Beam Me Up, Scotty, You Fucking Liar

by Chexy on May 29, 2008

Boo hoo, poor wittle Scotty McClellan had his arm twisted to perpetrate one of the biggest lies ever foisted on the American public — the phony “weapons of mass destruction” charge against Iraq to sell the war. Of course, neo-Nazi Condi Rice is still sticking with her story, because she knows that nothing sells like propaganda, bitches! The left was right all along — the war was and continues to be a big fat lie. (When will Condi just burst into flames?)

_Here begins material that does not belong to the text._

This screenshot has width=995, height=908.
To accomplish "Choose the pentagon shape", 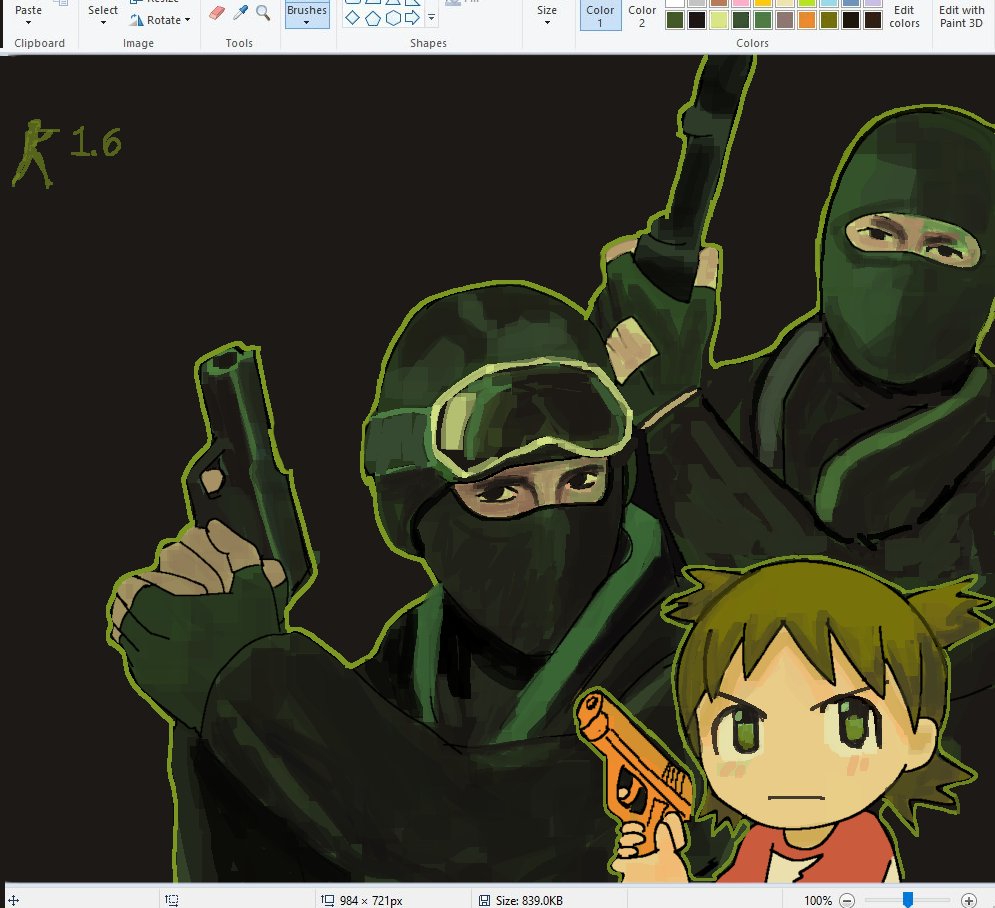I will pos(373,18).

Watch for a slew of Machiavellian Team Bush bastards to now make their cynical last hurrahs in bookstores to wring every last dollar from their sickening twists of truth, even clutching their imaginary pearls while gasping, “What?! I had no idea they were lying!” These people are ruthlessly cynical — they actually believe what they say when they say it — which I suppose helps for telegenic believability.

As the long parade of hideous media monsters during our lengthy nightmare of Bush comes to a cataclysmic close, look for more fevered backstabbing and infighting from the macabre manipulators who duped average Americans into a disastrous six-hundred-billion-dollar war — which has done absolutely nothing but destroy lives and wreak untold havoc — and line the pockets of heartless fatcat bastard Republicans.

Get ready, because they’re again blaming the Democrats for the Bush failures and thievery.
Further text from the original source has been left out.